Document segment:

[start]

# Hoyt shooters question



## BOWGOD (Aug 11, 2004)

I don't pay any mind to ATA, and brace height unless they are obviously well out of spec (like hornet had earlier this year)
I set up, and tune a lot of Hoyt's. For a while I was doing a lot of the tuning work for Texas A&M''s archery team Now I am doing some for the JMU team.
When I set up a Hoyt I pay close attention to the following:
1. AMO draw length
2. peak weight
3. let off
4. cam timing/rotation
I have found over the year that if you get those 4 stars aligned the bow will be shooting the best it can possibly shoot.


----------



## X Hunter (Jan 11, 2007)

On my VE im running all my cables and string 1/2" short.... using 50lb limbs... With the lighter deflection it pulled the ata in just over an inch and added about 6-7lbs depending on how I want my cams to lay Cant remember how much brace height it added... But it is a whole new machine now!!! 

Then again those who know me know the 1st thing I do is take a bow out of spec....:wink:


----------



## Spoon13 (Feb 20, 2007)

X Hunter said:


> On my VE im running all my cables and string 1/2" short.... using 50lb limbs... With the lighter deflection it pulled the ata in just over an inch and added about 6-7lbs depending on how I want my cams to lay Cant remember how much brace height it added... But it is a whole new machine now!!!
> 
> Then again those who know me know the 1st thing I do is take a bow out of spec....:wink:


When I got this bow it was 1/2" short on all the string and cables using C2 cams. When I switched it to SpiralXs, I went to the factory string length to keep near the same DW. I'm thinking I'm starting to wish I had short strung this one a little now. It's still shooting well so far. But it's not shooting 600+ grain 2712s anymore either. Feels a little different.:zip:


----------



## scclimber (May 2, 2007)

wow,
for a little difference in bh or ata to make a difference in your groups you must be holding like a rock and shooting tiny groups. what is it like to shoot perfect scores all the time? 
btw, i'm pretty sure there is nothing you can twist into or out of the strings that will turn a 4 into a 5.


----------



## Ron Meadows (Aug 17, 2005)

Boy you sure picked the wrong forum to show off that attitude....this is going to get good!!!

 



scclimber said:


> wow,
> for a little difference in bh or ata to make a difference in your groups you must be holding like a rock and shooting tiny groups. what is it like to shoot perfect scores all the time?
> btw, i'm pretty sure there is nothing you can twist into or out of the strings that will turn a 4 into a 5.


----------



## scclimber (May 2, 2007)

"boy"?... "attitude"?...
if the manufacturers thought the bows shot better out of spec, they would change the specs. if you dont want to shoot 4's, dont put the sight in the white and pull the trigger.


----------



## Spoon13 (Feb 20, 2007)

[end]

Task list:
• 1. In the thread on tuning Hoyt bows, what four things does BOWGOD pay close attention to when setting up a Hoyt?
• 2. Retype the Hoyt tuning thread from "I set up, and" to "(Jan 11, 2007)", including both ends.

Provided data:

[start]

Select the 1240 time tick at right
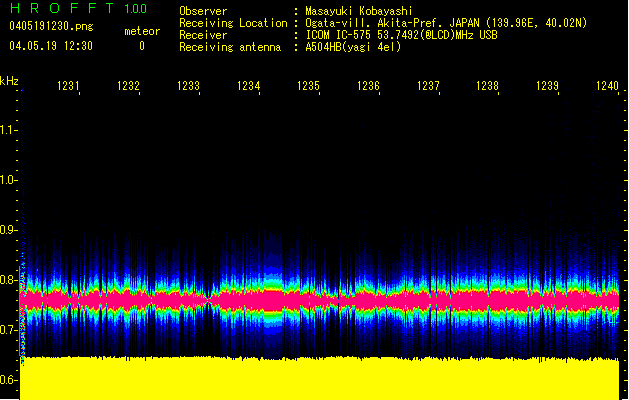 pyautogui.click(x=607, y=87)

[end]

Solutions for each task:
• 1. AMO draw length, peak weight, let off, and cam timing/rotation.

• 2.
I set up, and tune a lot of Hoyt's. For a while I was doing a lot of the tuning work for Texas A&M''s archery team Now I am doing some for the JMU team.
When I set up a Hoyt I pay close attention to the following:
1. AMO draw length
2. peak weight
3. let off
4. cam timing/rotation
I have found over the year that if you get those 4 stars aligned the bow will be shooting the best it can possibly shoot.


----------



## X Hunter (Jan 11, 2007)